What you should do
The answer must be every line of the records below that contains the word "agent".

[Data extracts]

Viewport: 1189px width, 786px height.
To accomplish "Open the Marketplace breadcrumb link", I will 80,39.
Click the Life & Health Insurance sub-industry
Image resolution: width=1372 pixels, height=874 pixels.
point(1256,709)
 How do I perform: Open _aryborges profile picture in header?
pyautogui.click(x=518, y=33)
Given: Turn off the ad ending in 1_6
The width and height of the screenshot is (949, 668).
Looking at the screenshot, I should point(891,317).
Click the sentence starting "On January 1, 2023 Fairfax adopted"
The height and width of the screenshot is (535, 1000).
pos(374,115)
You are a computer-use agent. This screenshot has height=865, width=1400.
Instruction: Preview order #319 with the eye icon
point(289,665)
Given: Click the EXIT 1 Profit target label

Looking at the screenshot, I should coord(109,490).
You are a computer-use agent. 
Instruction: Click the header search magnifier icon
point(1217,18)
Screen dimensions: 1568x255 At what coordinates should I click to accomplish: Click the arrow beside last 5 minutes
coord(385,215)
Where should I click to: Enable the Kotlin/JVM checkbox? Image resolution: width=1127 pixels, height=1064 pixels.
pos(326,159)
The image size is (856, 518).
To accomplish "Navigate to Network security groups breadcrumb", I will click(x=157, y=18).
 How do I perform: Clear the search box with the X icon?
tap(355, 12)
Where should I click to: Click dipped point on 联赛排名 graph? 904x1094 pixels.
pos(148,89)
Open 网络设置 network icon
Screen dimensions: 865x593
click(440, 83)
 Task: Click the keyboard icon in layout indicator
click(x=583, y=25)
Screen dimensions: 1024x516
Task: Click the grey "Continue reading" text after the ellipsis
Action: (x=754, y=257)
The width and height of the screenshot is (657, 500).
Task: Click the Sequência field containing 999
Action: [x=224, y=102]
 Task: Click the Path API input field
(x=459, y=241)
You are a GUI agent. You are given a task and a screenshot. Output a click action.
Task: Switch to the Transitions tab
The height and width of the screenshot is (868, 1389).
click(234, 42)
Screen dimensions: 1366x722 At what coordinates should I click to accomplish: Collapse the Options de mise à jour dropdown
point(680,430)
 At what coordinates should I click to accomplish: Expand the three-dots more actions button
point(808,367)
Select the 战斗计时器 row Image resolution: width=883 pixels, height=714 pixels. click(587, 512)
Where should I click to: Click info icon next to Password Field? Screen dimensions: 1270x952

[/Data extracts]

Completed task
You are a computer-use agent. This screenshot has height=865, width=1400.
You are a computer-use agent. 
You are a GUI agent. You are given a task and a screenshot. Output a click action.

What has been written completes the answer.